AI agents are tools that use AI to perform multi-step tasks on your behalf — filing expenses, booking travel, or writing code. Unlike a basic chatbot, an agent can act autonomously across different systems. The infrastructure is still being built, but the concept implies an autonomous system that may draw on multiple AI models to complete a goal.

Large language models (LLMs) power popular assistants like ChatGPT, Claude, Gemini, and Meta’s Llama. These are deep neural networks with billions of parameters that learn the relationships between words by processing vast amounts of text. When you prompt an LLM, it generates the most likely pattern that fits your request.

Also read: Google and SpaceX in talks to launch orbital data centers, WSJ reports

How AI learns and improves

Training is the process of feeding data to a model so it can learn patterns and generate useful outputs. It’s expensive and requires enormous amounts of data. Fine-tuning takes a pre-trained model and further trains it on specialized data for a specific task — a common approach for startups building domain-specific products.

Reinforcement learning trains AI through trial and error, rewarding correct answers. Think of it like training a pet with treats, except the ‘treat’ is a mathematical signal. Techniques like RLHF (reinforcement learning from human feedback) are now central to making models more helpful and safe.

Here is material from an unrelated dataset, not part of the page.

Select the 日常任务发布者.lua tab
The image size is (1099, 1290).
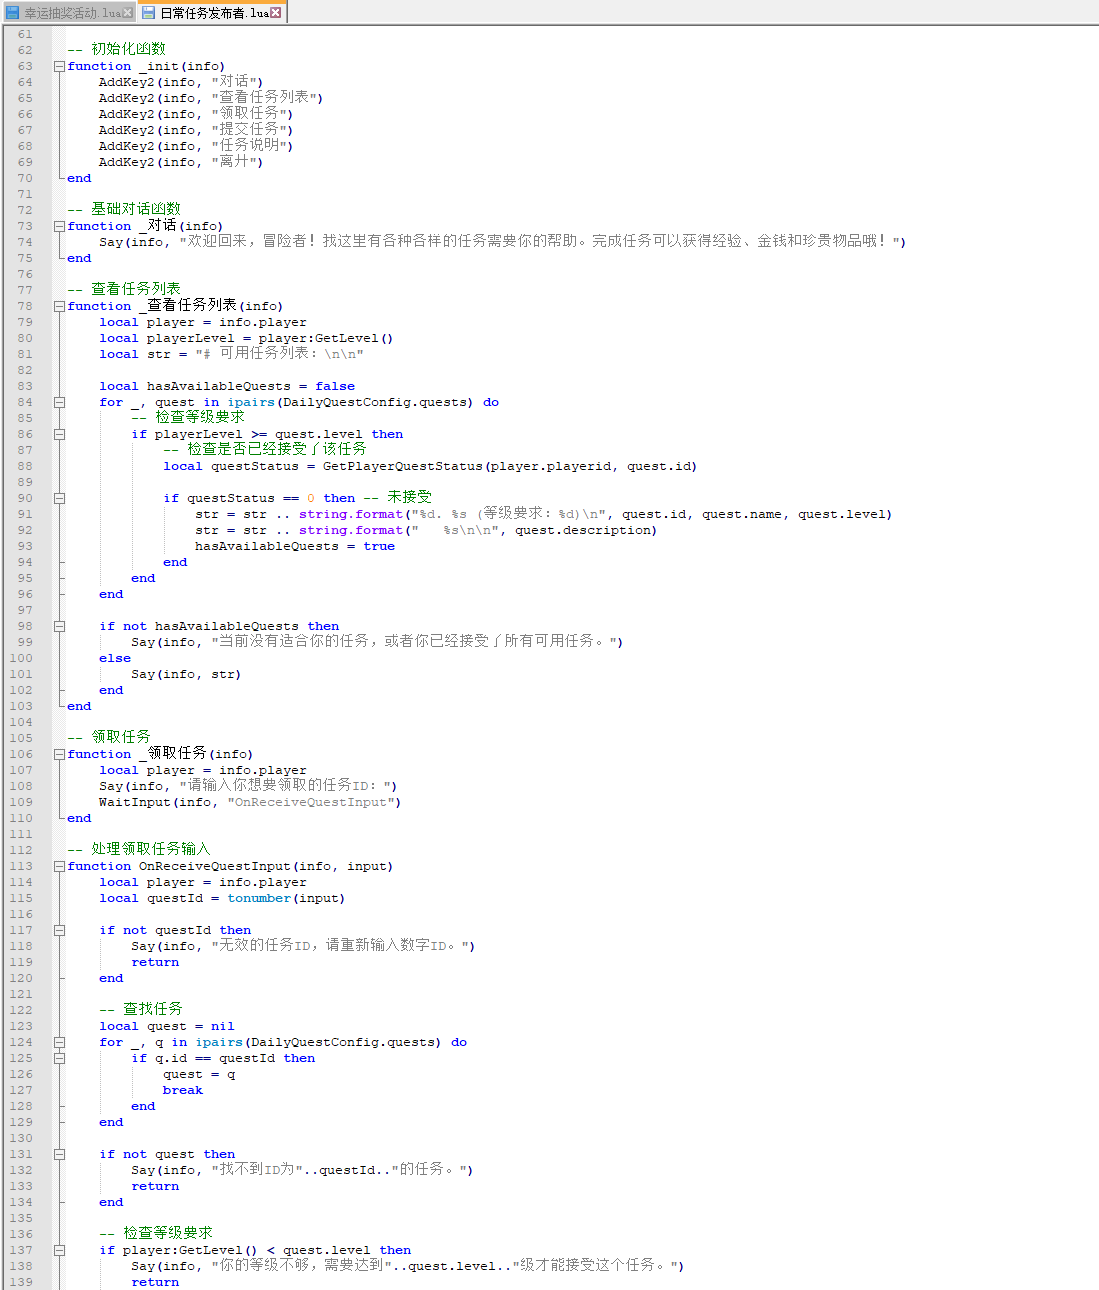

Distillation is a teacher-student technique where a large model’s knowledge is extracted to train a smaller, faster model. This is likely how OpenAI developed GPT-4 Turbo. While used internally by all AI companies, distillation from a competitor typically violates terms of service.

Understanding AI outputs and limitations

Hallucination is the industry term for when AI models generate incorrect information. It’s a major quality problem, especially for sensitive queries like medical advice. Hallucinations arise from gaps in training data and are driving interest in more specialized, domain-specific models.

Tokens are the basic building blocks of human-AI communication. They break text into bite-sized units a model can process. In enterprise settings, tokens also determine cost — most AI companies charge on a per-token basis.

Inference is the process of running a trained model to make predictions. It’s distinct from training and can happen on various hardware, from smartphones to cloud servers with high-end chips.

Key technical mechanisms

Chain of thought reasoning involves breaking down a problem into smaller intermediate steps, improving accuracy especially for logic and coding tasks. It takes longer but produces better results.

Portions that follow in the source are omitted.